Task to carry out -
Please output exactly the lines from the one containing "The width and" through the end of the records below, leaving out any pictures.

Screenshot grounding data:
*****

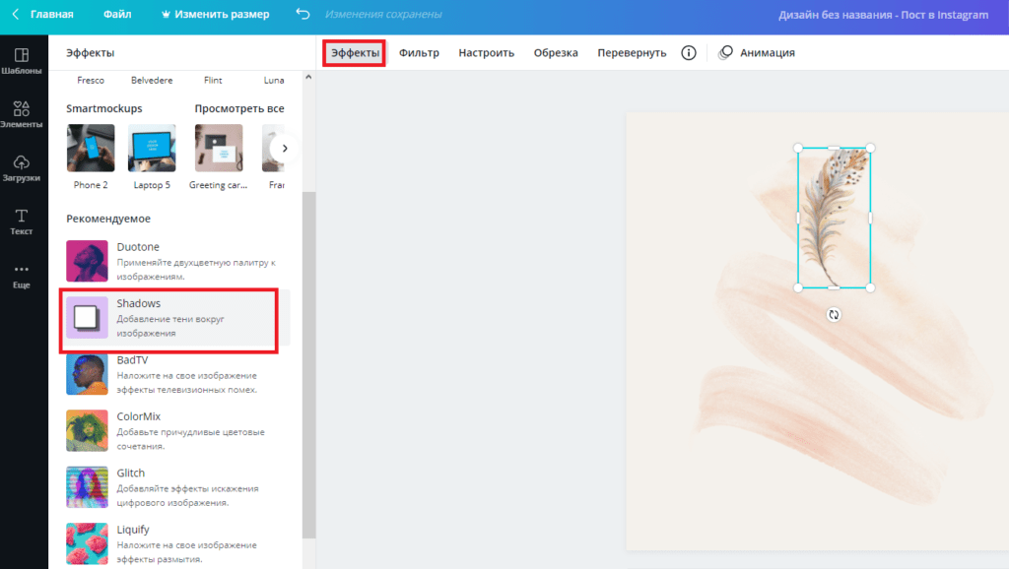Click the undo arrow icon
The image size is (1009, 569).
point(303,15)
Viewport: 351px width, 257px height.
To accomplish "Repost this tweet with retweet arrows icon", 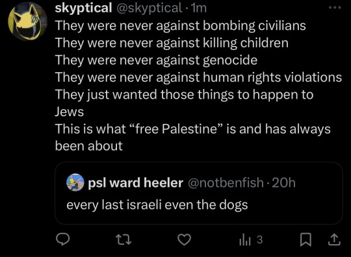I will 124,239.
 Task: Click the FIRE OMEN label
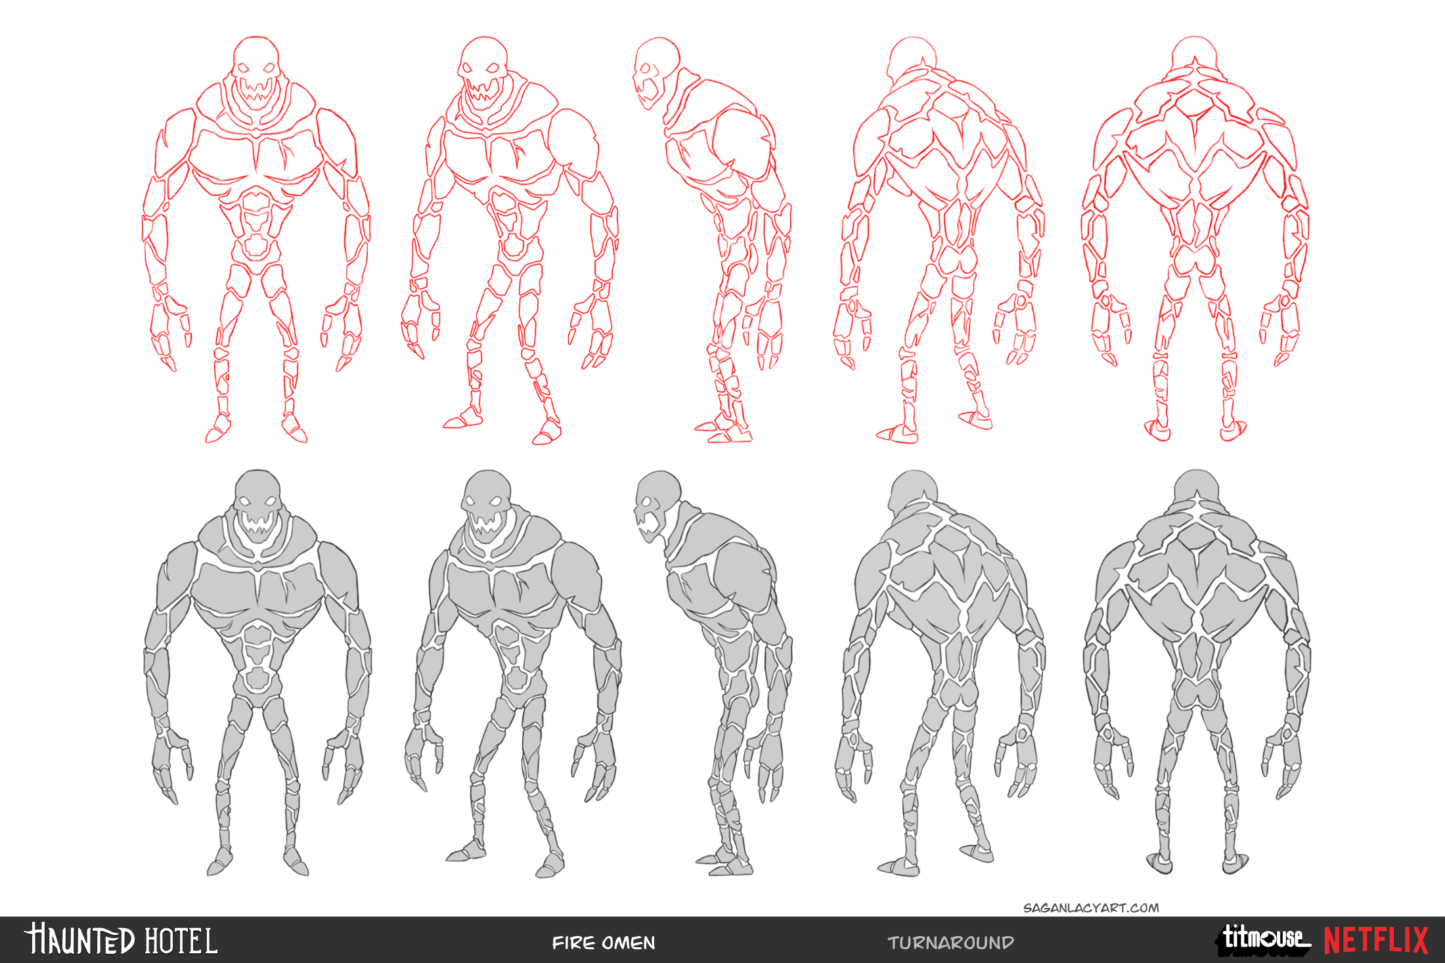click(604, 943)
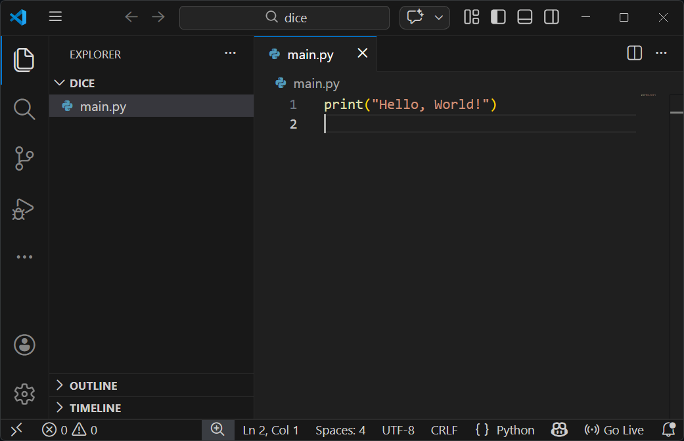The image size is (684, 441).
Task: Click the command center search box
Action: [284, 17]
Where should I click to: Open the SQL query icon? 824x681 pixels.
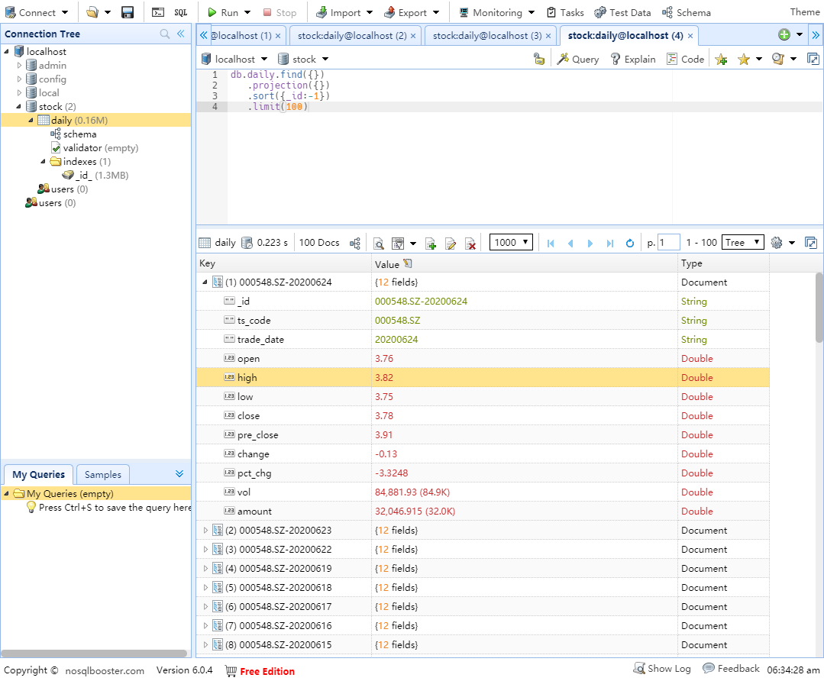[x=180, y=12]
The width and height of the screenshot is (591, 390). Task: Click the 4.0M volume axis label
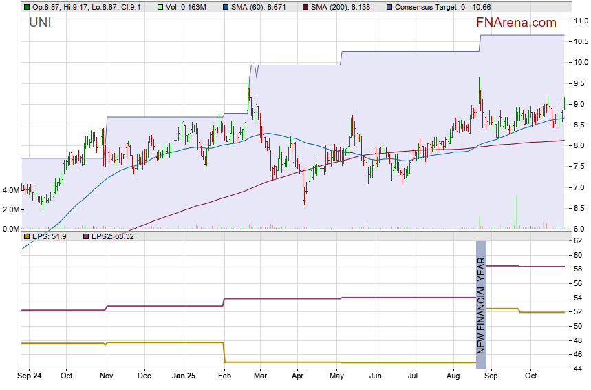pos(10,190)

*****

Written solution -
The width and height of the screenshot is (591, 390). Task: Click the 4.0M volume axis label
pos(10,190)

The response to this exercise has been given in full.